**OBJECTIVE:** Please rewrite the material below as a numbered list with one item per line, skipping any blank lines and leaving out the pictures.

-- BEGIN DATA RECORDS --

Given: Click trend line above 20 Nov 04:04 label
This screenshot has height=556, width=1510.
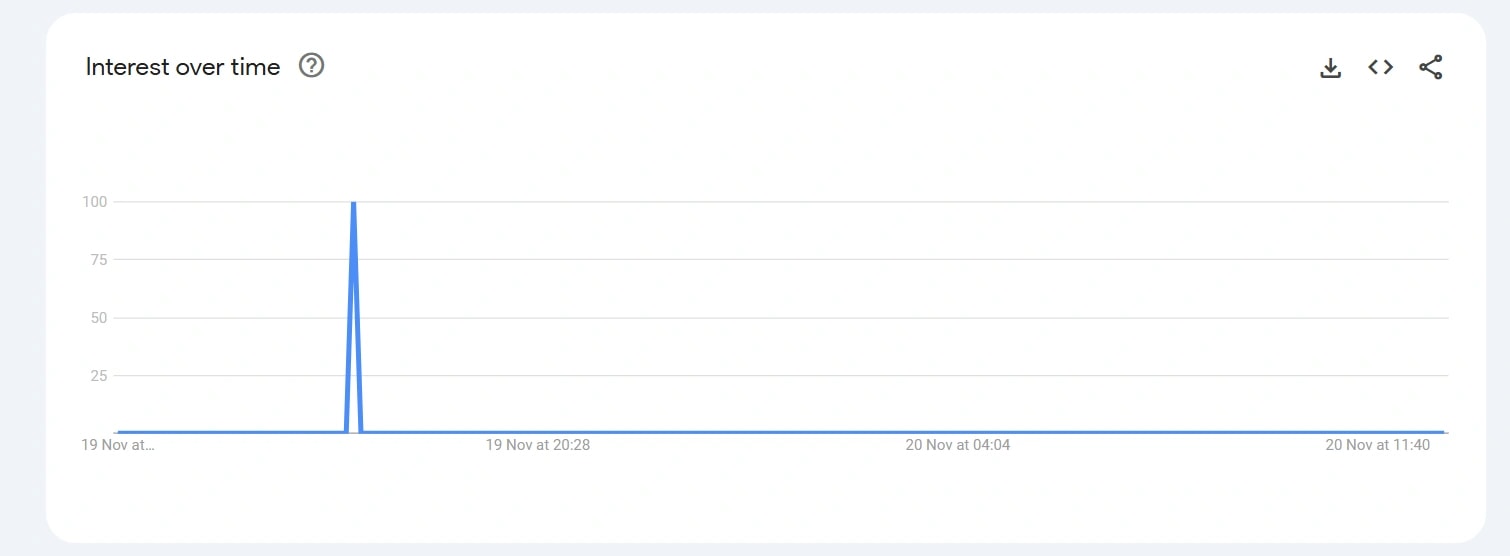Looking at the screenshot, I should [x=958, y=432].
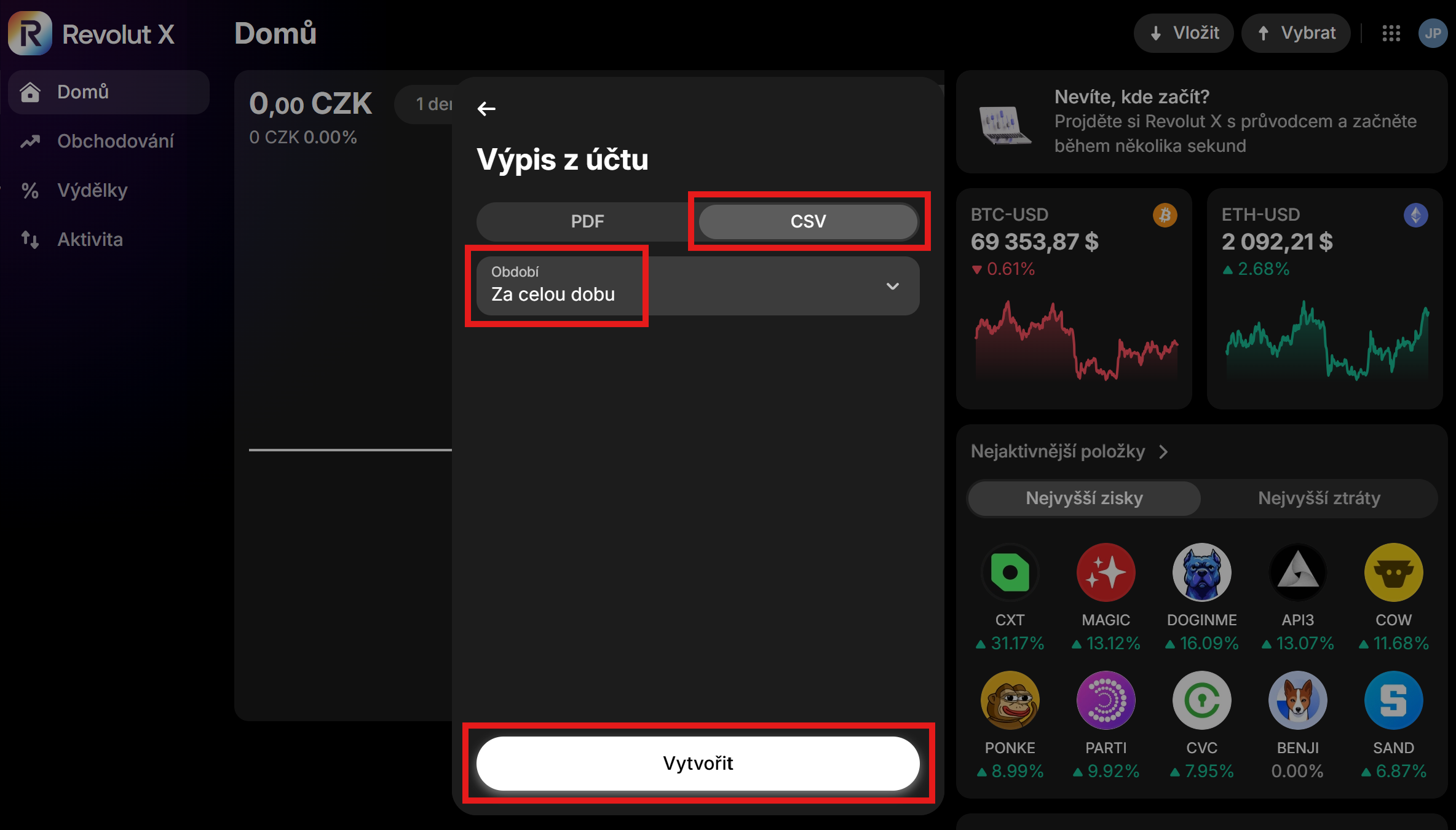Open the JP profile avatar
The image size is (1456, 830).
tap(1433, 33)
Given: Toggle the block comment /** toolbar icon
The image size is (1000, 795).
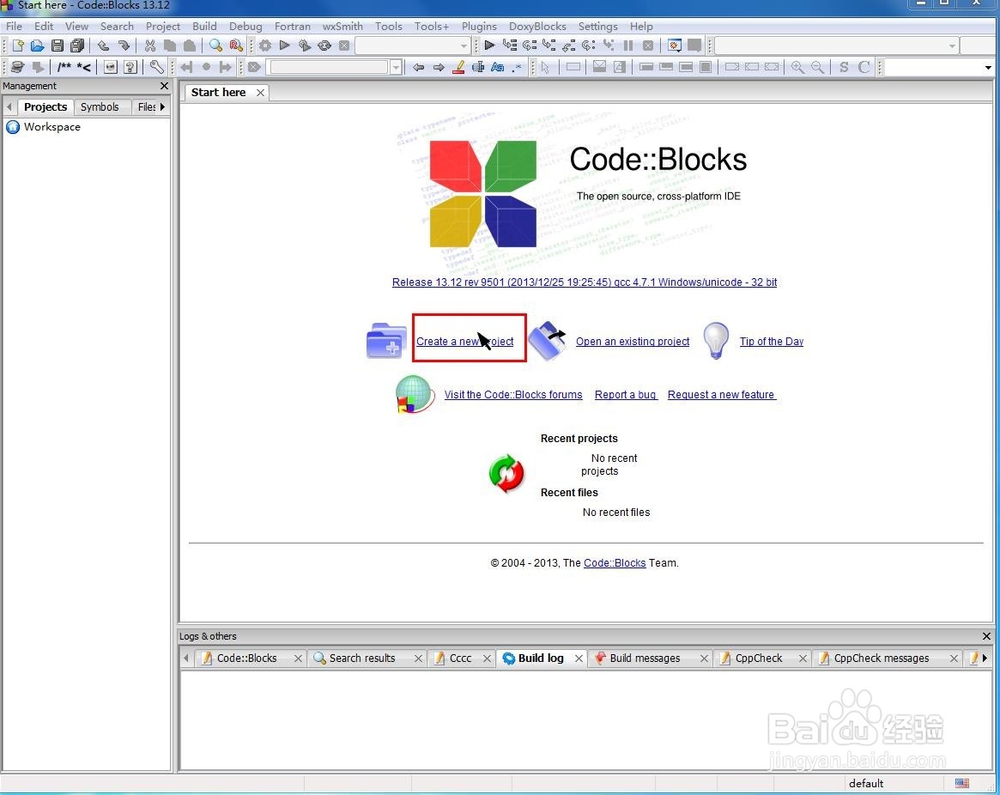Looking at the screenshot, I should tap(62, 67).
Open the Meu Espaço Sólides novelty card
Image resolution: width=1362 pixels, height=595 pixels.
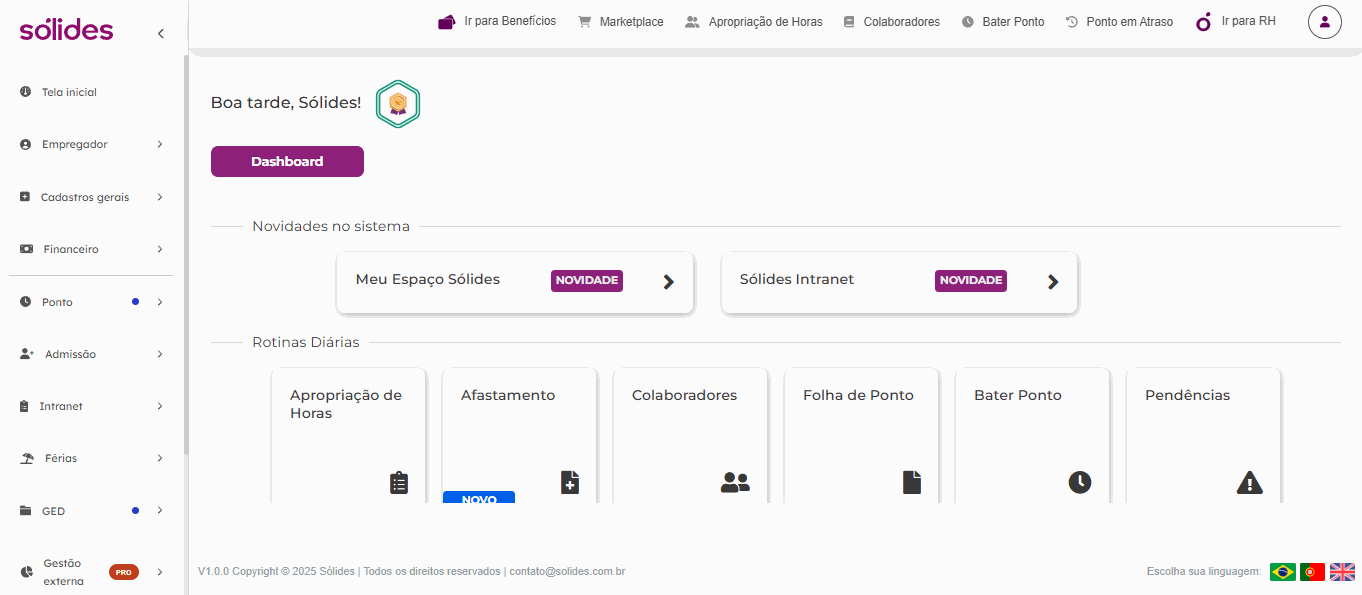tap(515, 282)
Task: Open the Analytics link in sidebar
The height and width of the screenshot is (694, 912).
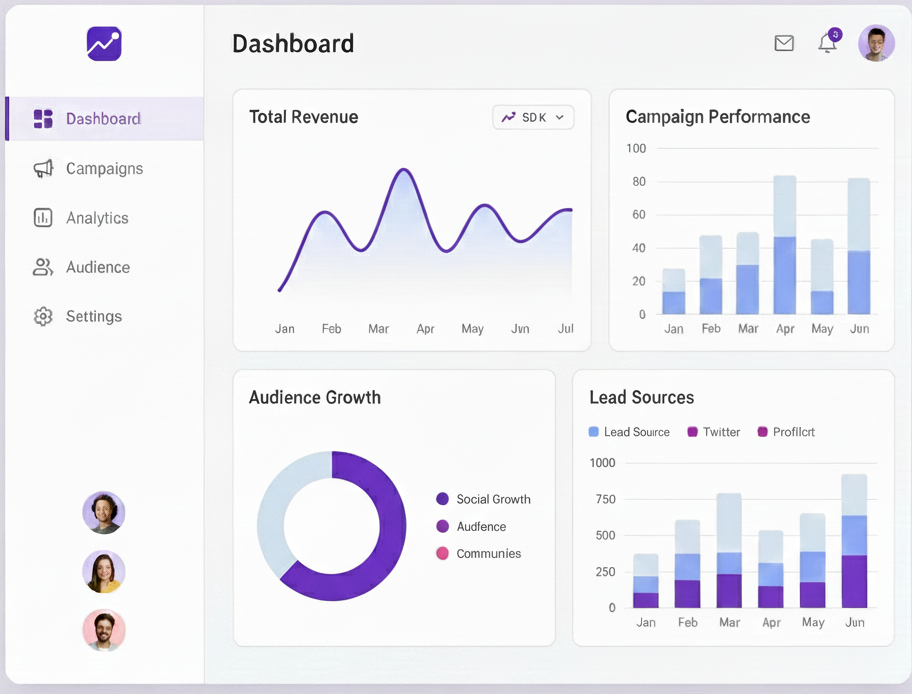Action: coord(97,218)
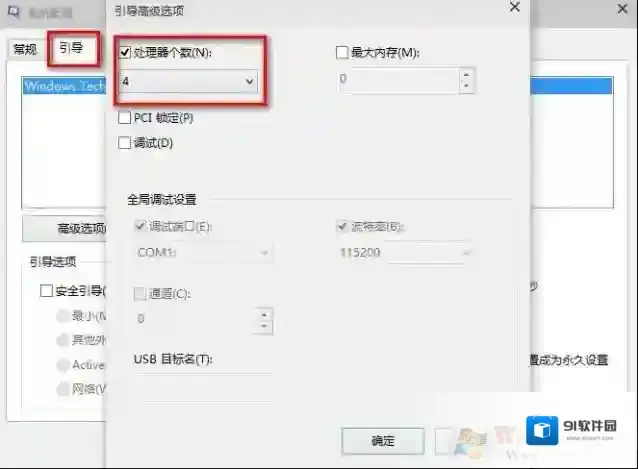Decrease the 最大内存 value with down arrow
The image size is (638, 469).
point(464,86)
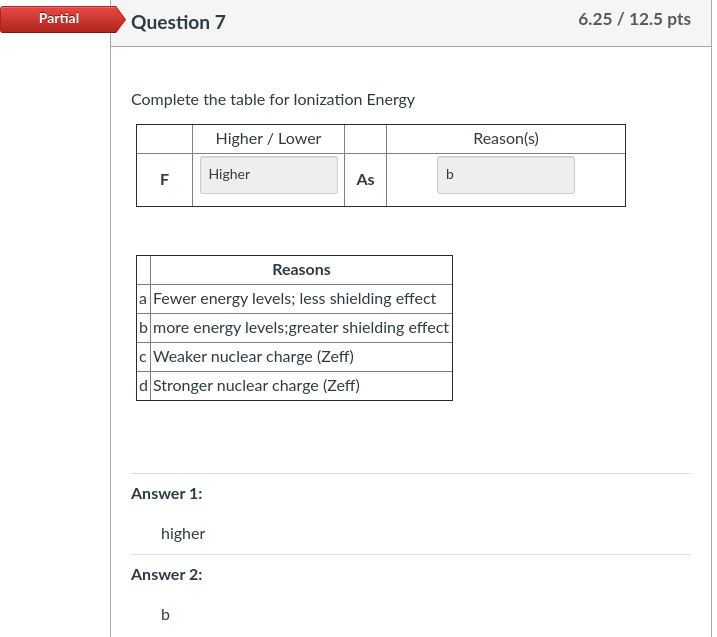Click the Reason(s) column header
717x637 pixels.
[505, 139]
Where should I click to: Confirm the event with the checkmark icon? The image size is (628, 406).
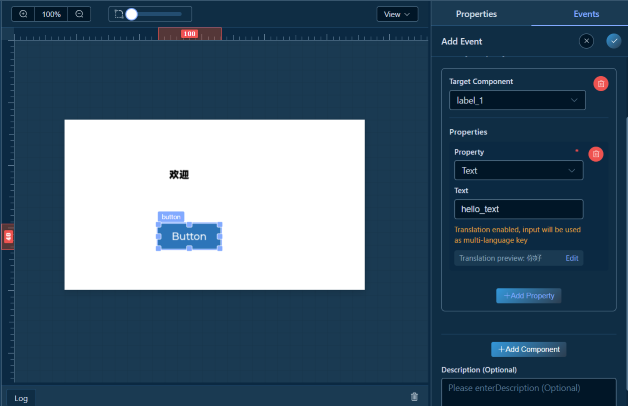click(613, 41)
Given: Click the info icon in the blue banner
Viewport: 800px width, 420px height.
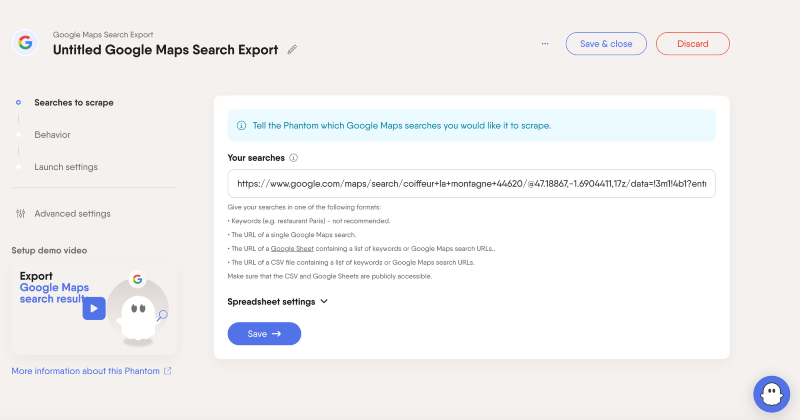Looking at the screenshot, I should coord(241,126).
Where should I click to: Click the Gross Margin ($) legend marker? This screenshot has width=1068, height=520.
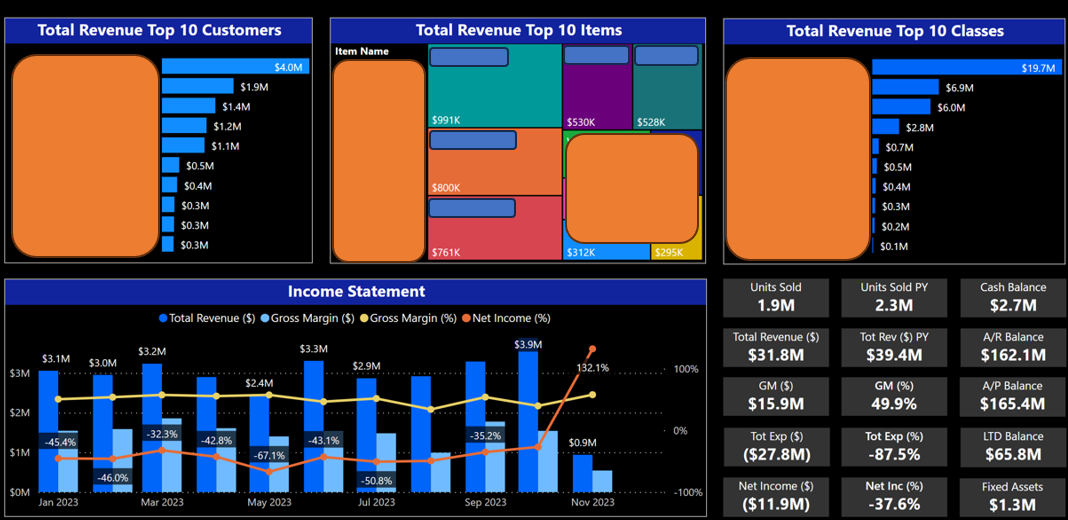[x=265, y=318]
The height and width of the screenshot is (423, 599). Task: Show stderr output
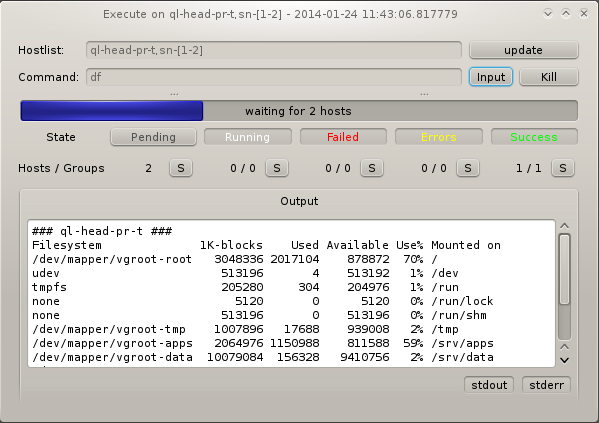[x=546, y=385]
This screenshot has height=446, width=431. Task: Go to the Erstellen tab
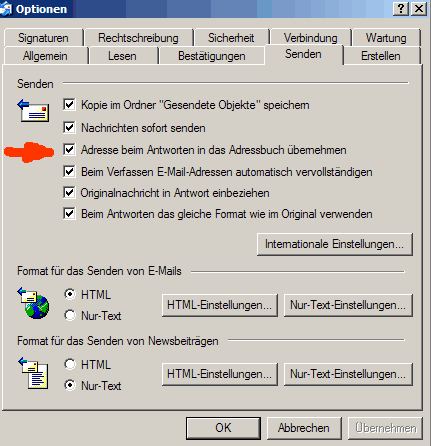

-- END DATA RECORDS --

**OUTPUT OF THE TASK:**
1. Given: Click trend line above 20 Nov 04:04 label
2. This screenshot has height=556, width=1510.
3. Looking at the screenshot, I should [x=958, y=432].
4. Open the JP profile avatar
5. The image size is (1456, 830).
6. tap(1433, 33)
7. Given: Toggle the block comment /** toolbar icon
8. The image size is (1000, 795).
9. Looking at the screenshot, I should tap(62, 67).
10. Open the Meu Espaço Sólides novelty card
11. Image resolution: width=1362 pixels, height=595 pixels.
12. tap(515, 282)
13. Task: Open the Analytics link in sidebar
14. The height and width of the screenshot is (694, 912).
15. Action: coord(97,218)
16. Decrease the 最大内存 value with down arrow
17. The image size is (638, 469).
18. point(464,86)
19. Click the Reason(s) column header
20. 717x637 pixels.
21. [505, 139]
22. Where should I click to: Confirm the event with the checkmark icon? The image size is (628, 406).
23. click(613, 41)
24. Given: Click the info icon in the blue banner
25. Viewport: 800px width, 420px height.
26. Looking at the screenshot, I should coord(241,126).
27. Where should I click to: Click the Gross Margin ($) legend marker? This screenshot has width=1068, height=520.
28. [x=265, y=318]
29. The height and width of the screenshot is (423, 599). Task: Show stderr output
30. [x=546, y=385]
31. This screenshot has height=446, width=431. Task: Go to the Erstellen tab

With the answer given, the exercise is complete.